Question

1. 28 g of iron shot is added to a graduated cylinder containing 40 ml of water. the water level rises to the 44 ml mark. from this information, calculate the density of iron.
2. the density of lead is 11.342 g/ml. what would be the volume of a 200.0 kg sample of this metal?
3. calculate the density in g/l if a block of silver (ag) has a mass of 34.6 ng with a volume of 1300.0 microliters.

Explanation:

Problem 6:

Step1: Find the volume of iron

The initial volume of water is 40 mL, and the final volume is 44 mL. The volume of iron ($V$) is the difference between the final and initial volumes.
$V = 44\ mL - 40\ mL = 4\ mL$
Since 1 mL = 1 $cm^3$, $V = 4\ cm^3$

Step2: Calculate the density of iron

Density ($
ho$) is given by the formula $
ho=\frac{m}{V}$, where $m$ is the mass and $V$ is the volume. The mass of iron ($m$) is 28 g.
$
ho=\frac{28\ g}{4\ cm^3}=7\ g/cm^3$
Since 1 $cm^3$ = 1 mL and 1000 mL = 1 L, but for density in $g/cm^3$ (or $g/mL$) to $g/L$, we know that 1 $g/cm^3$ = 1000 $g/L$. Wait, actually, let's check the units again. Wait, the volume here is in mL, and we can also calculate density in $g/mL$ first and then convert to $g/L$. But in this case, the volume of iron is 4 mL (which is 4 $cm^3$). So density in $g/mL$ is $\frac{28\ g}{4\ mL}=7\ g/mL$. To convert to $g/L$, since 1 L = 1000 mL, we multiply by 1000: $7\ g/mL\times1000\ mL/L = 7000\ g/L$. But actually, the standard density of iron is often expressed in $g/cm^3$ or $kg/m^3$, but following the calculation:

Wait, maybe I made a mistake. Wait, the volume of the iron is the displacement, so 44 mL - 40 mL = 4 mL. Mass is 28 g.

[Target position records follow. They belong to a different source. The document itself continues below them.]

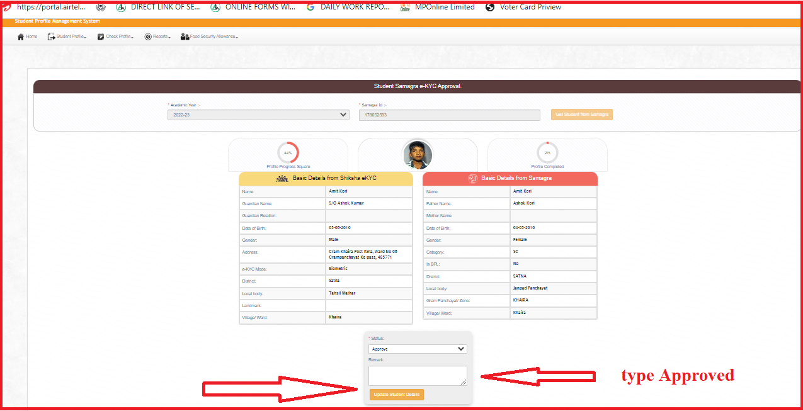Click the Samagra logo icon in red header
The image size is (803, 411).
[472, 179]
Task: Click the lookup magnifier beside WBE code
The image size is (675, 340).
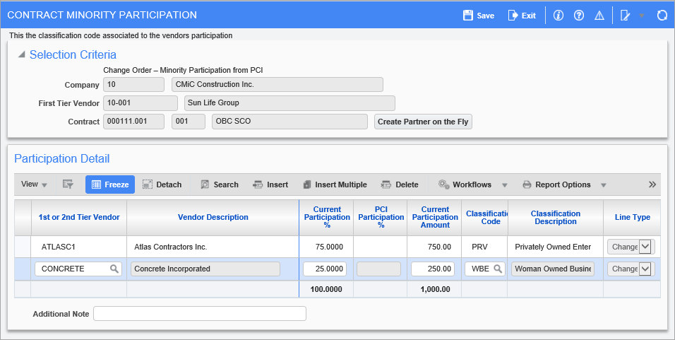Action: pos(497,269)
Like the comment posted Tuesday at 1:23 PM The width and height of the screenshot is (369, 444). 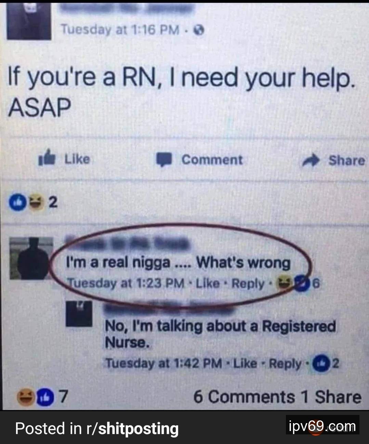tap(208, 283)
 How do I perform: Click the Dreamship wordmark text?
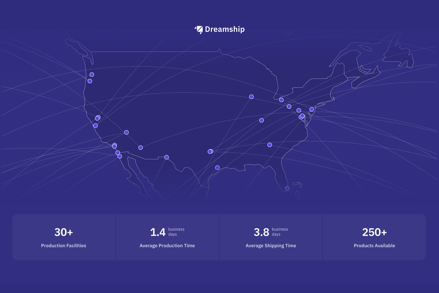coord(225,29)
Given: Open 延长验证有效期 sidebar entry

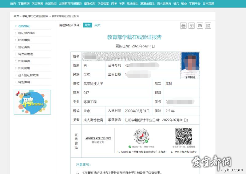Looking at the screenshot, I should 28,75.
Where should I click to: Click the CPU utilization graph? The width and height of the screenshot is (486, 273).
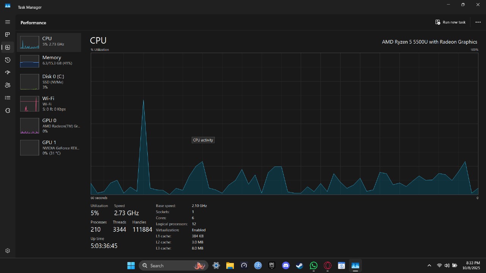pos(284,124)
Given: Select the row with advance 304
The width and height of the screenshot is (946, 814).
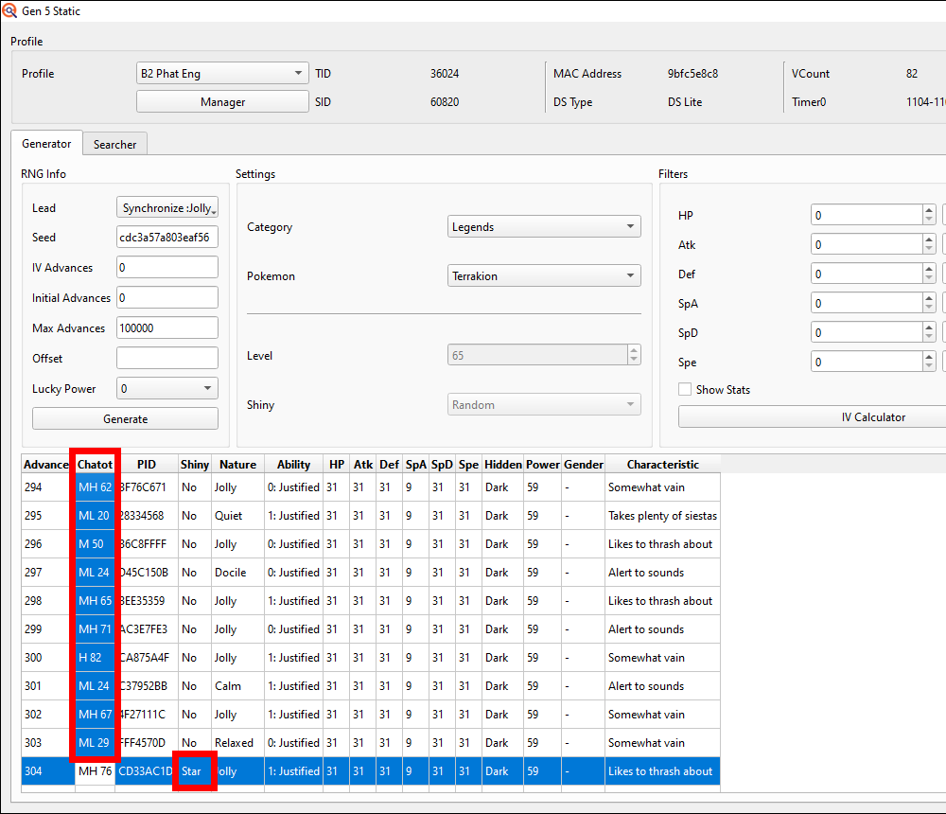Looking at the screenshot, I should tap(378, 771).
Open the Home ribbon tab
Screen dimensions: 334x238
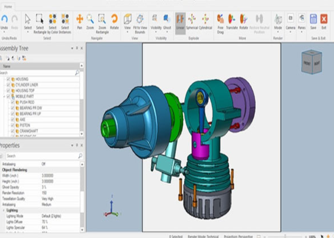coord(9,6)
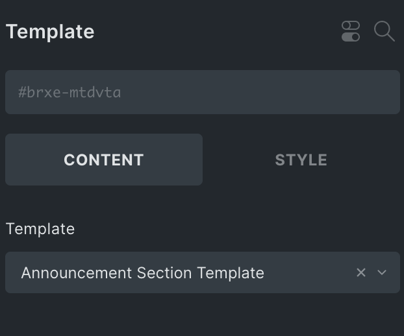
Task: Clear the selected template with the X icon
Action: 361,272
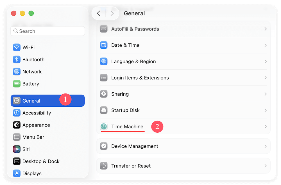Click the Device Management badge icon

(104, 146)
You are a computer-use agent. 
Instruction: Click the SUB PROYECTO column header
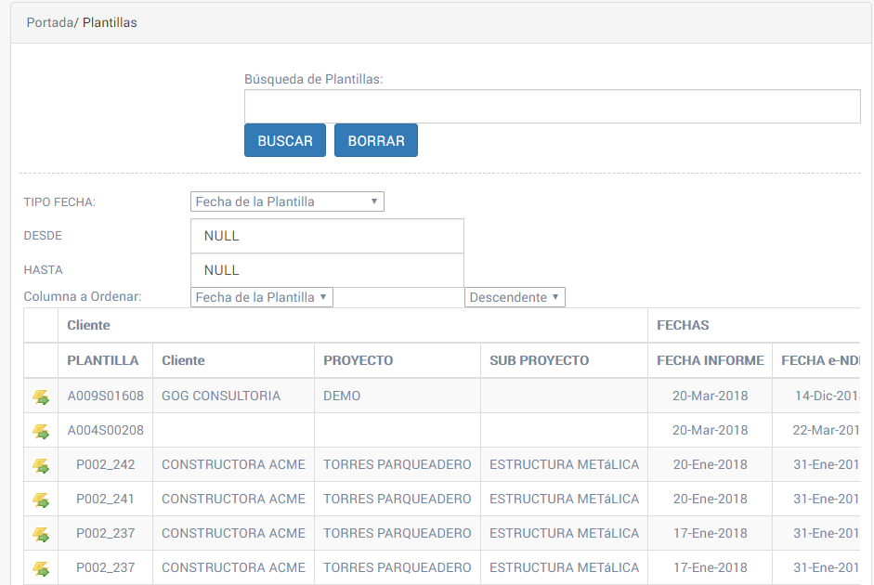click(x=539, y=360)
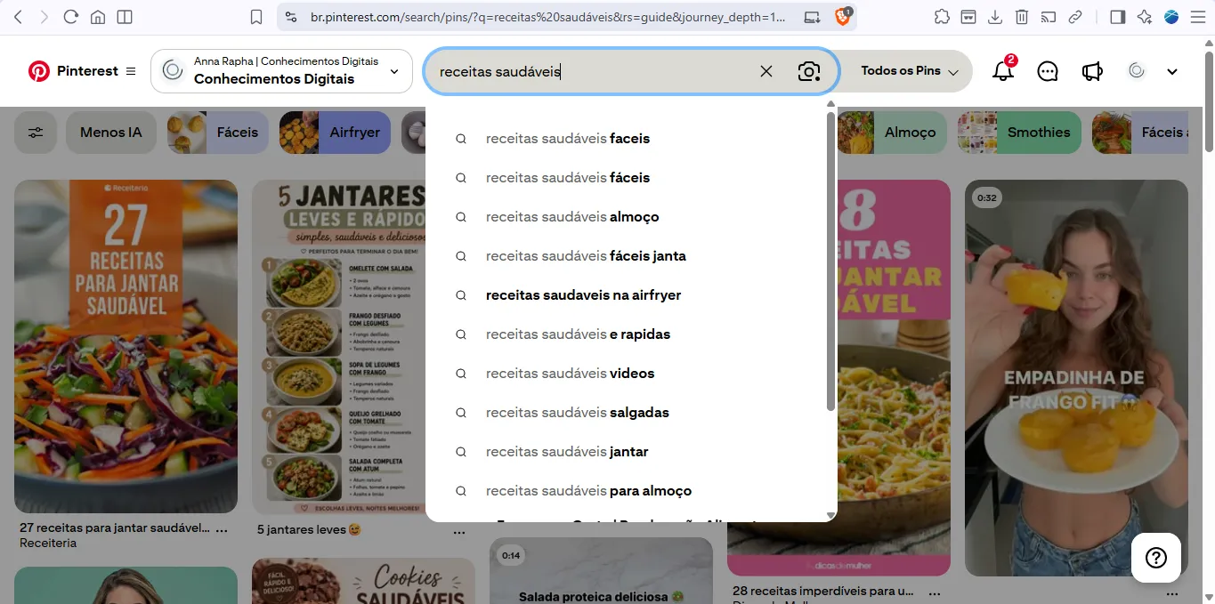Open the messages chat bubble icon

1048,71
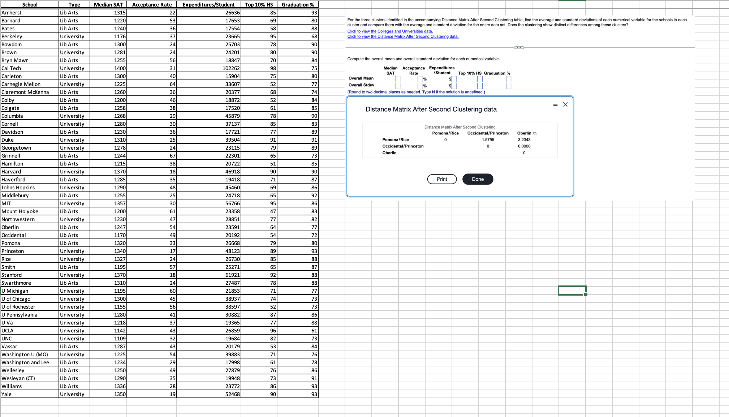Select MIT's Type cell labeled University
Screen dimensions: 729x417
[72, 203]
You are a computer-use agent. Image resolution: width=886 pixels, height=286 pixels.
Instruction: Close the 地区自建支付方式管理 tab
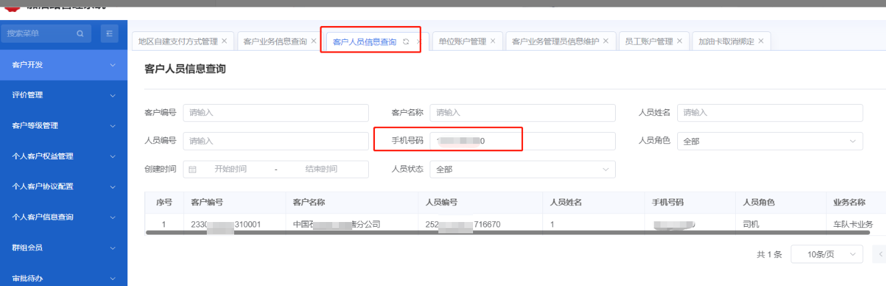click(224, 41)
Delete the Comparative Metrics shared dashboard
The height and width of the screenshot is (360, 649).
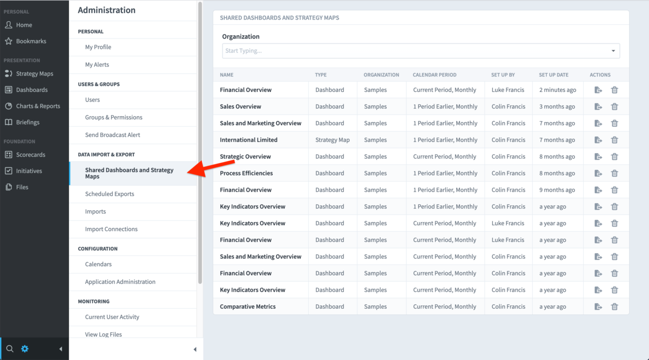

So density $
ho=\frac{m}{V}=\frac{28\ g}{4\ mL}=7\ g/mL$. Since 1 mL = $10^{-3}$ L, so $7\ g/mL = 7\ g/(10^{-3}\ L)=7\times10^{3}\ g/L = 7000\ g/L$. But also, $g/cm^3$ is equal to $g/mL$ and $1\ g/cm^3 = 1000\ kg/m^3$ or $1000\ g/L$. So the density of iron here is 7 g/mL or 7000 g/L. But maybe the question just wants it in $g/cm^3$ (which is same as $g/mL$) or $g/L$. Let's confirm the steps again.

Step1: Convert mass to grams

The mass of the lead sample is 200.0 Kg. Since 1 Kg = 1000 g, we convert:
$m = 200.0\ Kg\times1000\ g/Kg = 200000\ g$

Step2: Use density formula to find volume

Density ($
ho$) is given by $
ho=\frac{m}{V}$, so we can rearrange to find volume $V=\frac{m}{
ho}$. The density of lead ($
ho$) is 11.342 g/mL.
$V=\frac{200000\ g}{11.342\ g/mL}\approx17634.99\ mL$
To convert to liters, since 1 L = 1000 mL, $V=\frac{17634.99\ mL}{1000\ mL/L}\approx17.63\ L$ (or we can keep it in mL if needed, but let's check the units. Wait, the density is in g/mL, so volume will be in mL. Let's do the calculation more accurately.

$V=\frac{200000}{11.342}\approx17634.99\ mL = 17.63\ L$ (approx)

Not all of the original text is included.